Challenges of managing chronic painBMJ 2017; 356 doi: https://doi.org/10.1136/bmj.j741 (Published 17 February 2017) Cite this as: BMJ 2017;356:j741
- Jianren Mao, Richard J Kitz professor of anesthaesia research
Chronic pain is an individualised experience with multifactorial aetiology.1 It can cause unexpectedly prolonged suffering when, for example, an initial injury evolves into a complex disease state. A transient ankle sprain may turn into a complex regional pain syndrome lasting for months to years; or a week long episode of shingles may cause post-herpetic neuralgia with disabling pain for months or years. Moreover, chronic pain can be an accompanying symptom of largely irreversible underlying disease, such as degenerative arthritis (osteoarthritis), spinal stenosis, or compression fracture resulting from osteoporosis in older people. Chronic pain can also be a primary complaint of clinical conditions such as fibromyalgia and trigeminal neuralgia, for which neither the aetiology nor mechanism is currently well understood.

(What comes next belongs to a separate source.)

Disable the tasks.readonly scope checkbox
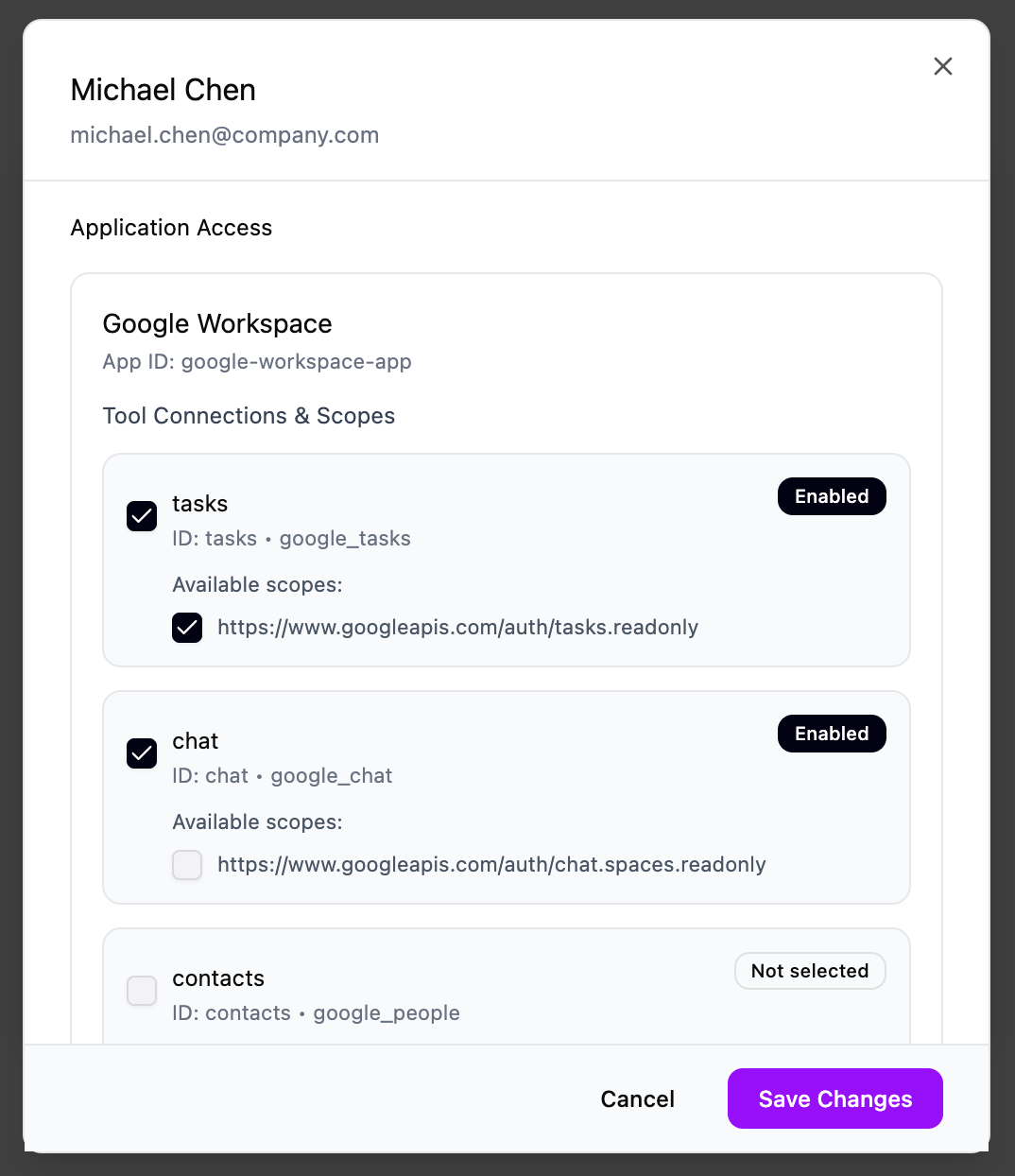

Chronic pain is therefore not simply a chronological extension of acute pain and requires different diagnostic approaches and management strategies. For example, diagnostic tools such as radiography and magnetic resonance imaging are less informative in identifying the source because the severity of chronic pain can be disproportionate to the underlying cause2; chronic pain is typically associated with and exaggerated by coexisting conditions such as anxiety, depression, catastrophising, and disability; and the effectiveness of medications used for acute pain can diminish over time because of tolerance (for example, with opioids) or increased side effects.3 Chronic pain is a unique challenge to health professionals that demands a sensible and pragmatic management strategy.

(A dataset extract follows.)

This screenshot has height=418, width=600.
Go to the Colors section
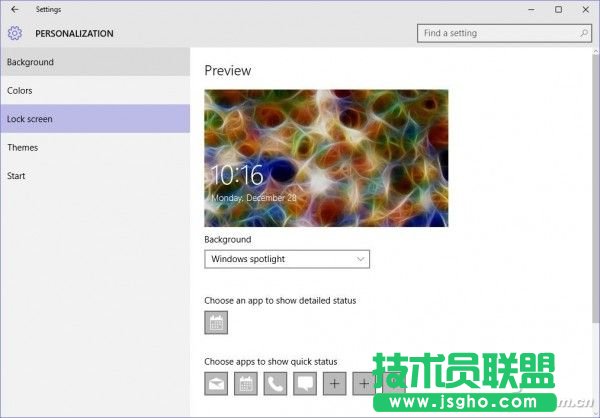point(95,91)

Setting realistic expectations—Managing chronic pain is to fight a “war” not a “battle.” Both clinicians and patients must start with the right expectations and develop a long term strategy with full awareness of the complexity of the problem. Patients with diabetes do not expect control after a single course of treatment—they expect a long term plan that includes diet, exercise, medication, education, and prevention. Patients with chronic pain (and their doctors) should expect a similar long term multifaceted approach. Unrealistic expectations of a “quick fix” can become an iatrogenic source of anxiety for patients and result in unnecessary medicating and dose escalation (including overprescribing opioids) or overzealous interventions (such as unnecessary surgery or nerve blocks) by clinicians looking for short term gains.

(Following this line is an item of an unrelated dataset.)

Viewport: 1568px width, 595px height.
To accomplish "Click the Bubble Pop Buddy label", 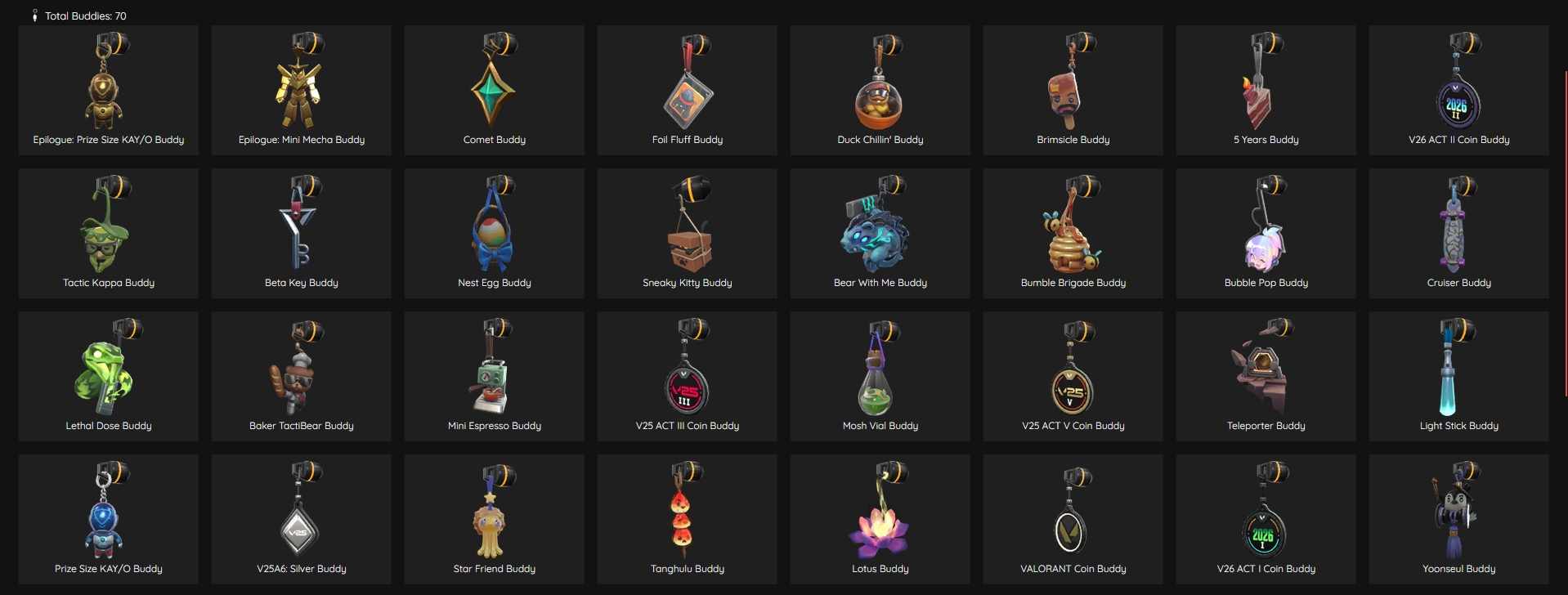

Recognising limitations of pain medications—All commonly used analgesics have important limitations when used for chronic pain. For example, prolonged use of paracetamol (acetaminophen) can cause changes in liver function that are exacerbated by concurrent alcohol consumption,4 and non-steroidal anti-inflammatories are associated with potentially serious renal, gastrointestinal, and cardiovascular side effects.5 Opioid analgesics have been increasingly used in many countries over several decades, particularly in the US.6 But aside from well known side effects such as constipation and sedation (particularly in older people), long term treatment with opioids can also lead to tolerance, hyperalgesia, addiction, and misuse.
These serious issues are at the heart of an ongoing and well publicised “opioid crisis” in the US that includes worsening overprescribing and rising rates of overdose related deaths.6 7 An opioid prescription should not be a litmus test of the adequacy of individual pain management plans. Opioids can and should be used when indicated, but a plan without opioids should not be viewed as incomplete or inferior.
The idea of a comprehensive pain management strategy is now more valuable than ever. Primary care clinicians, surgeons, and emergency department doctors are in the frontline of pain management, and they have a pivotal role in initiating and developing a long term strategy that includes prompt referral to pain specialists. Other key components of a comprehensive management plan include treating underlying conditions; using multiple drugs, including muscle relaxants, antidepressants, anticonvulsants, and topical agents as well as conventional analgesics, to optimise the effectiveness and minimise side effects8; adding psychological interventions and physical therapy; and considering integrative approaches such as acupuncture and mind-body therapy.9 10
It helps to remember that pain is a defence signal and its proper function is necessary for our survival. The aim of chronic pain management is not to get rid of the defence signal but to adjust its threshold so that the signal will not go off inappropriately. This goal is perhaps the ultimate challenge in managing chronic pain and has been the subject of decades of effort in pain research.2
Competing interests: I have read and understood BMJ policy on declaration of interests and have no relevant interests to declare.
Provenance and peer review: Commissioned; not externally peer reviewed.